Experimental and theoretical tools to understand and predict the oxidative transformation of organic compounds including micropollutants. The following abbreviations are used: LC: liquid chromatography; MS: mass spectrometry; MS/MS: tandem mass spectrometry; GC: gas chromatography; IRMS: isotope ratio mass spectrometry; UHR: ultrahigh-resolution; IC: ion chromatography; SFC: supercritical fluid chromatography; NMR: nuclear magnetic resonance; and QSAR: quantitative structure activity relationship.

Reaction Rate Constants

Experimental Measurements of Second-Order Rate Constants (k)

Kinetics for the reactions of chemical oxidants with micropollutants and water constituents provide important information on the efficiency of oxidation reactions. Second-order rate constants, k, for the reactions of dosed chemical oxidants and in situ formed radicals with a wide variety of organic compounds including micropollutants containing reactive functional groups (e.g., olefins, aromatic compounds, nitrogenous, and sulfurous compounds) have been compiled in databases5155 or review papers/books.1,2,5658 Notably, experimental determination of k values needs rigorous control of pH, solution temperature, buffer and substrate concentrations, and the critical experimental details. The k values for common functional groups in micropollutants and DOM are decisive to understand the reactivities of structurally complex compounds. While the k values of dosed chemical oxidants vary by more than 10 orders of magnitude because of their selective nature toward various reactive sites, k values of in situ formed radicals have a much smaller range of a few orders of magnitude (Figure 2). A large number of experimental k values for chemical oxidants has been compiled (chemical oxidants such as ferrate(VI) which are not applied in full-scale are not included). Nevertheless, k values are also needed for newly detected emerging contaminants. Furthermore, there is lack of information on the reactivity of in situ formed halogen- and nitrogen-based radical species which is also linked to the formation of halogen- or nitrogen-containing transformation products. As a compliment to experimental approaches, predictive tools can estimate the k values for structurally diverse organic compounds. As such, k values obtained by different researchers and techniques require critical evaluations for the development of comprehensive tools.

Figure 2.

Figure 2

Apparent second-order rate constants, kapp (M–1 s–1) at pH 7, for the reactions of selected functional groups with dosed chemical oxidants and in situ formed radicals.2,53,5566 Note that the compounds in the different classes are not always the same for all oxidants, which may lead to differences in reactivity ranges.
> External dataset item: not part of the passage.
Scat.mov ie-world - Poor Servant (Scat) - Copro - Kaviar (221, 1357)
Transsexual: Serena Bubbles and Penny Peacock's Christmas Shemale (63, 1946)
Theoretical Determination of k Values

Currently, it is not feasible to calculate the k values for structurally diverse organic compounds including micropollutants using first-principles methods.67 For example, using the Eyring’s transition state theory,68 an accuracy of ±0.4 kcal/mol of the free energy of activation is required to calculate the k values within a difference of a factor of 2 compared to experimental values. However, current theoretical approaches are not able to achieve this accuracy due to the uncertainty of the solvation process. To overcome these limitations, various regression models have been developed for correlations including experimental k values (Table 1). Quantitative structure–activity relationships (QSARs) are well-known approaches for correlating physical-chemical and structural properties of entire or fragmented parts of organic compounds with k values.69 The parameters used to correlate with k values can be Hammett- or Taft-type constants (classical),70 or parameters obtained by quantum chemical (QC) computations.33,67,7177 Because correlations between properties and k values can be nonlinear, machine learning (ML) approaches have been recently applied for such QSARs.78 Assessment of the predictability of such tools is important when combined with mechanistic information to predict transformation products.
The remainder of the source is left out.